Lashing his horse’s flanks, he spurred the beast on, past the last gate to the castle and out into the busy streets. Here he must bellow and roar to have people move from his path. He did not want to hit someone, since it would hold him up, perhaps even injure his horse. A hog stood in the middle of the road, snuffling amid the faeces and garbage of the kennel, but he merely aimed his horse at it and leaped over, the horseshoes striking sparks from the cobbles where he landed. There was a pair of men chatting in the road, but they bolted when he came past although, from the shriek, one was caught by a flailing hoof.
It did not affect his mount. The beast thundered on, blowing heavily through nostrils that were opened wide, chest filling and emptying, and Sir Stephen felt sure that they would escape. Those two mopish fog-brains would find it hard to have a horse mounted with speed, and by the time they had, he would be a league away.

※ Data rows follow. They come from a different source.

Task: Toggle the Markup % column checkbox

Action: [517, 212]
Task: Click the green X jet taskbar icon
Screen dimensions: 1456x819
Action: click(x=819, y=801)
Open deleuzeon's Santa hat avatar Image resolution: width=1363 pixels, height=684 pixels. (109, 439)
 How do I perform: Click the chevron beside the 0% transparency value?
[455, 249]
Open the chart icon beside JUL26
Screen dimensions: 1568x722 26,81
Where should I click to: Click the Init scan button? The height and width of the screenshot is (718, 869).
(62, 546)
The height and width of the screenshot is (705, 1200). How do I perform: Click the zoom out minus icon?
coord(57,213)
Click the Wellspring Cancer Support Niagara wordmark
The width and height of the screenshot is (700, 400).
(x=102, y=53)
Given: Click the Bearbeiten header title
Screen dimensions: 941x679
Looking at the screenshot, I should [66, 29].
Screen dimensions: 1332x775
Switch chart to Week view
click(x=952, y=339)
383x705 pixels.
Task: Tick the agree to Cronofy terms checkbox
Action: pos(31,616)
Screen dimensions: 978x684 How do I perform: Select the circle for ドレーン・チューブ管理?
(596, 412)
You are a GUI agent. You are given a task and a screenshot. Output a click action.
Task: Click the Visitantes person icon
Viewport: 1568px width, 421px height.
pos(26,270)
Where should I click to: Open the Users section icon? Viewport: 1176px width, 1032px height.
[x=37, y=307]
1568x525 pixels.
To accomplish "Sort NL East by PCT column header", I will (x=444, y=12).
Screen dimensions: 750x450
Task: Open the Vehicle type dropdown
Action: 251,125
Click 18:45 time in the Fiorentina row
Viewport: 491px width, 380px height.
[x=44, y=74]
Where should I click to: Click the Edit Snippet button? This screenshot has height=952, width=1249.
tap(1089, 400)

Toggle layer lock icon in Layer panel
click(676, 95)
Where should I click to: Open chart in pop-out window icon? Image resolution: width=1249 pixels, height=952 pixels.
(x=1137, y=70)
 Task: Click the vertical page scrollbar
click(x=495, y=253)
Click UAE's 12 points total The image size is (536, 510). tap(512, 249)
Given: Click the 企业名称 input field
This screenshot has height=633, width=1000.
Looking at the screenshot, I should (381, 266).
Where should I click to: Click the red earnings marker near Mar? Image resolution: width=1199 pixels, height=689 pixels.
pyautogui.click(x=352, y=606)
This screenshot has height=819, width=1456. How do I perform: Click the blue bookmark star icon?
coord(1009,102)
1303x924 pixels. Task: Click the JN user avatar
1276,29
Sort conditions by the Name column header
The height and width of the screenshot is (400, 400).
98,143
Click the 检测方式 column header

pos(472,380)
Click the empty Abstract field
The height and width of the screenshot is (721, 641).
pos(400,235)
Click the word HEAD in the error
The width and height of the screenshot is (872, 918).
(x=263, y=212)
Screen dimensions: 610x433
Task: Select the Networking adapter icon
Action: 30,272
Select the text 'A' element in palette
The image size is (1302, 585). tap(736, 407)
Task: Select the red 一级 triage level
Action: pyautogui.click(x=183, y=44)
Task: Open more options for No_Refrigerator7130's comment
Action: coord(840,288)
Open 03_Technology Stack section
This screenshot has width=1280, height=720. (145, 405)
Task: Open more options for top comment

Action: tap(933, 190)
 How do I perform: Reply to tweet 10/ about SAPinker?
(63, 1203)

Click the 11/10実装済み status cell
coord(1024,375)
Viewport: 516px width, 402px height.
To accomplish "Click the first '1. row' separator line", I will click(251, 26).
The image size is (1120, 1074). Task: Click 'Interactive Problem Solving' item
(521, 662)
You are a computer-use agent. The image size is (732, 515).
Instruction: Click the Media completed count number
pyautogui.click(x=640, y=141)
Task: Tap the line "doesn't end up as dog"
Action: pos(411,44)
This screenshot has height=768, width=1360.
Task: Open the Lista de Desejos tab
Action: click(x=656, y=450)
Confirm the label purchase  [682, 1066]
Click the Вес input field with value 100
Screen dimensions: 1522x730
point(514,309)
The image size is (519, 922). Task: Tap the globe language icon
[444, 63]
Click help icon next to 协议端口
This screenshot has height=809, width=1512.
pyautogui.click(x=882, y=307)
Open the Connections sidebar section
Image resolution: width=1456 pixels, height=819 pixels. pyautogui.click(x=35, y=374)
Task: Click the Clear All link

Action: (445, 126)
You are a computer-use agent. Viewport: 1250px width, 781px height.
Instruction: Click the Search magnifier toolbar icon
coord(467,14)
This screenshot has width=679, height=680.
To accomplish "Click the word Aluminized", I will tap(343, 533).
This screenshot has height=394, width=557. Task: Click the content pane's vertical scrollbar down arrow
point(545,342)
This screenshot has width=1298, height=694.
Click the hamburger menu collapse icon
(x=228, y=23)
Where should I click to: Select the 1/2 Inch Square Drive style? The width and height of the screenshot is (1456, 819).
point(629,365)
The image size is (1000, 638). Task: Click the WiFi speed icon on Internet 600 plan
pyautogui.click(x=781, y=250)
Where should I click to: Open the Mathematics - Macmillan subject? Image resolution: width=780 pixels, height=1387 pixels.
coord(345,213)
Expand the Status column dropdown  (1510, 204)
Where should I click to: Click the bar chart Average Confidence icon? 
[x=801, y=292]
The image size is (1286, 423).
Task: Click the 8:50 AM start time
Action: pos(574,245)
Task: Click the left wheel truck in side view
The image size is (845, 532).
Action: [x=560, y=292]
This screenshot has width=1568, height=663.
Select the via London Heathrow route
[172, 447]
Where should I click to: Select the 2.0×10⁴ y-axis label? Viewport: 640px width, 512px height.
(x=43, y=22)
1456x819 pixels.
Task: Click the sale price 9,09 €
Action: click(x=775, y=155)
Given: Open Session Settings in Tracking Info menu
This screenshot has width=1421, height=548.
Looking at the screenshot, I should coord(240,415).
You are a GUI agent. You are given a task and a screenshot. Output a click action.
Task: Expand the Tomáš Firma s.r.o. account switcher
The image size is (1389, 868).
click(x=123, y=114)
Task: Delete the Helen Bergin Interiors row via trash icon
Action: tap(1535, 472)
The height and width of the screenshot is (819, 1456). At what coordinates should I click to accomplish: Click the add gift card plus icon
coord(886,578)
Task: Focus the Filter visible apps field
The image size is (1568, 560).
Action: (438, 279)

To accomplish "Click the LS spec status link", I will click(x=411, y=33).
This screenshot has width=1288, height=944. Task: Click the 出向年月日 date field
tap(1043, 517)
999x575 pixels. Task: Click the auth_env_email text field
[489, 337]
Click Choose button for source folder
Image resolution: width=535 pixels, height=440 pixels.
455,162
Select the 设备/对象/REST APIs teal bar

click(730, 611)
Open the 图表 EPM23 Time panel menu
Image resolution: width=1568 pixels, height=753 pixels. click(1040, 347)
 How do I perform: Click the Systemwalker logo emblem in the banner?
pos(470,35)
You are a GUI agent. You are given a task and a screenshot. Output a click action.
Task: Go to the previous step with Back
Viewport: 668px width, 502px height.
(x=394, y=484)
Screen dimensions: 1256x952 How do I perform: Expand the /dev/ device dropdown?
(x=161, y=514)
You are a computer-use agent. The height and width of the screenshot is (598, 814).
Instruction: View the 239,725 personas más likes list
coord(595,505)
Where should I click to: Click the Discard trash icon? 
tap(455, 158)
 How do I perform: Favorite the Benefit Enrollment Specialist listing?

He hurtled down the last stretch to the bridge, and was over it in an echoing hammer of boards. And then he was onto the softer, safer road surface, and here he gave a loud cry of exultation, lashing his mount to greater efforts as he took the road south.
Simon heard the rattle of hooves and went to the door just as the knight shot out through the gates.
‘Baldwin! He’s gone!’ he shouted, and then ran out, down the stairs, bellowing as he went, ‘My horse! The bay rounsey, and Sir Baldwin’s too, saddle them now!
Gripping his sword, he pelted over the ward, and then watched keenly while two hostlers hastened to his horse, four others standing and gaping. ‘In the King’s name! Fetch Sir Baldwin’s horse and saddle him!’
Baldwin was at his side now, swearing as he stared at the gate whence Sir Stephen had escaped. ‘We should have realised he might do that,’ he muttered.
Even as he spoke, Otho and Robert ran in, Herv panting a short way behind them. Otho ran past Baldwin, calling, ‘We saw the bastard. We’ll come with you.’